|Expanding Access to Science and Technology (UNU, 1994, 462 pages)|
|Session 3: New technologies and media for information retrieval and transfer|
|Information retrieval: Theory, experiment, and operational systems|
Experimenters and theorists in IR have been working for many years with alternatives to Boolean search statements. In particular, they have been using what might be described as "associative" methods, where the retrieved documents may not match exactly the search statement but may be allowed to match approximately. For example, the search statement may consist of a list of desirable characteristics, but the system may present as possibly useful items that lack some of the characteristics. Then the output of the system may be a ranked list, where the items at the top of the list are those that match best in some sense, but the list would include items that match less well.
Until relatively recently, this work had had little impact on operational systems. Most such systems continued to use Boolean (or extended Boolean) search logic. However, some recent systems have adopted some associative retrieval ideas. For reasons that will become apparent, I believe that associative retrieval offers far better possibilities for systems that genuinely help end-users to resolve information problems or ASKs. Therefore I welcome this development and indeed see it as long overdue.
There is a wide range of possible approaches to the problem of providing associative retrieval. This section will give a very brief overview of some of the approaches, and the following section will look at one particular model in somewhat more detail.
The associative approach with the most substantial history of development is the vector space model of Salton and others . In this model, the documents and queries are seen as points in a vector space: retrieval involves finding the nearest document points to the query point. This model leads naturally to various associative-retrieval ideas, such as ranking, document clustering, relevance feedback, etc. It has been the basis of a number of experimental systems from the early 1960s on, and many different ideas have been incorporated at different times and subjected to experimental test. Mostly these tests have been along the lines described in section 4 above, with the system treated in input-output fashion.
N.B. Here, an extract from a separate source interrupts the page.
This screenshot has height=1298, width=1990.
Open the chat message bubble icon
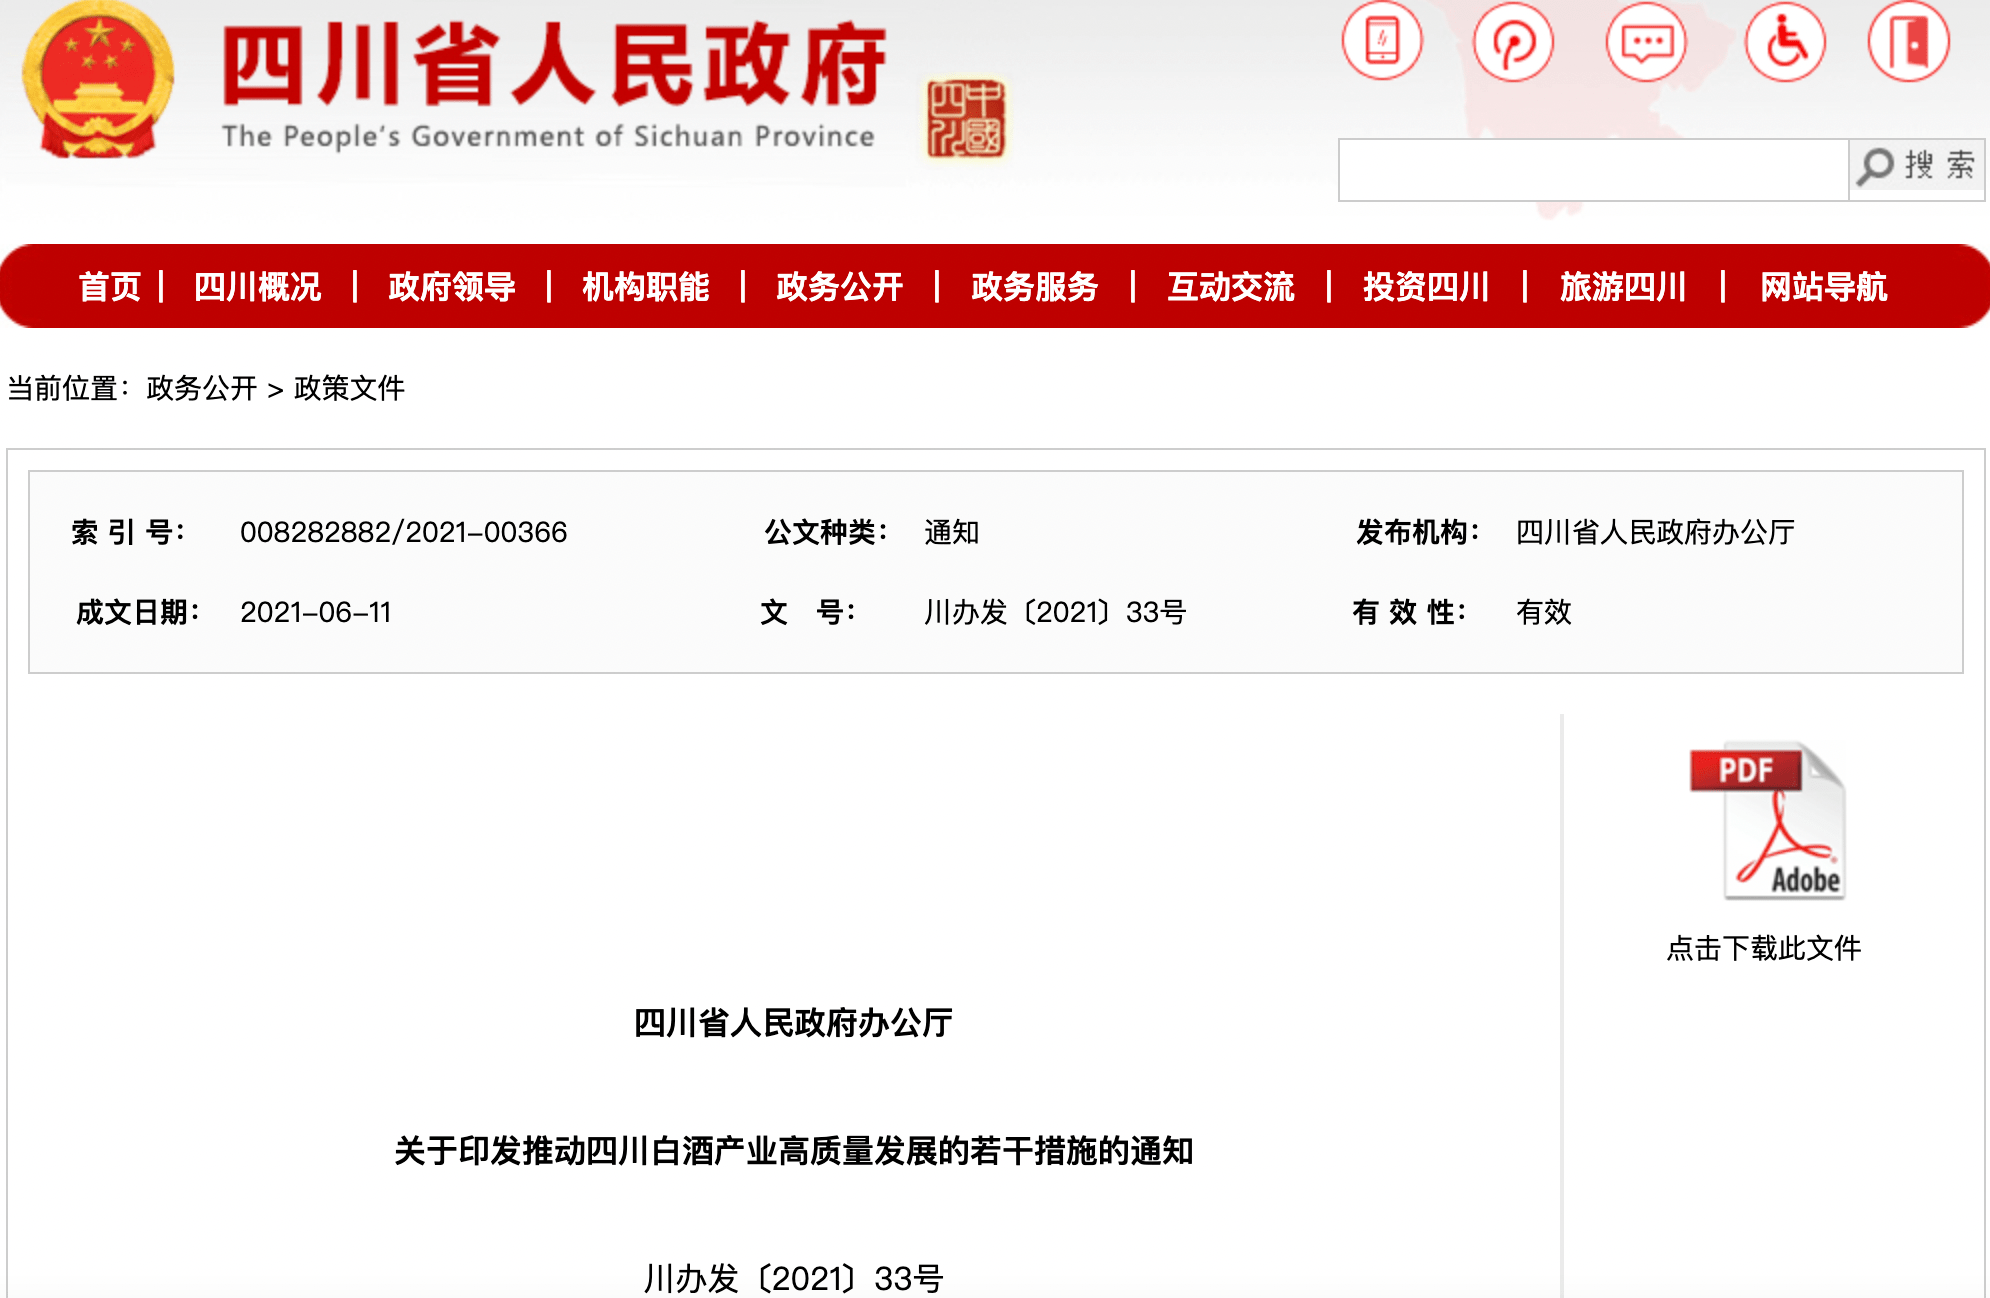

A second approach is suggested by Zadeh's Fuzzy Set theory. There have been a few attempts to apply fuzzy set theory to information retrieval, though it has not received nearly as much attention as the vector-space model . (This reference describes the original fuzzy set theory. Much related work has occurred since in, for example, fuzzy logic or fuzzy decision-making. An example of an application in IR is: W.M. Sachs, "An Approach to Associative Retrieval through the Theory of Fuzzy Sets," Journal of the American Society for Information Science, 27: 8587.) The main attraction for the IR application is that it seems to present the possibility of combining associative ideas with Boolean logic, although there are actually some serious theoretical problems in that combination . There is a conspicuous lack of any attempt to evaluate fuzzy set theory-based systems.
A third approach is that based on statistical (probabilistic) models. Although statistical ideas have been around in IR for a very long time, most such work nowadays is based on a specific probabilistic approach, which attempts to assess the probability that a given item will be found relevant by the user. In this sense it belongs firmly with the evaluation tradition discussed in section 4 and with the ideas of relevance that emerged from that tradition, although it turns out to fit very naturally with more recent ideas of highly interactive systems. The probabilistic approach is discussed in more detail in the next section.
It is not strictly necessary to regard these three approaches as incompatible. It is possible to devise methods that make use of ideas based on more than one approach. However, they do suggest very different conceptions of the notion of degree of match between documents and queries.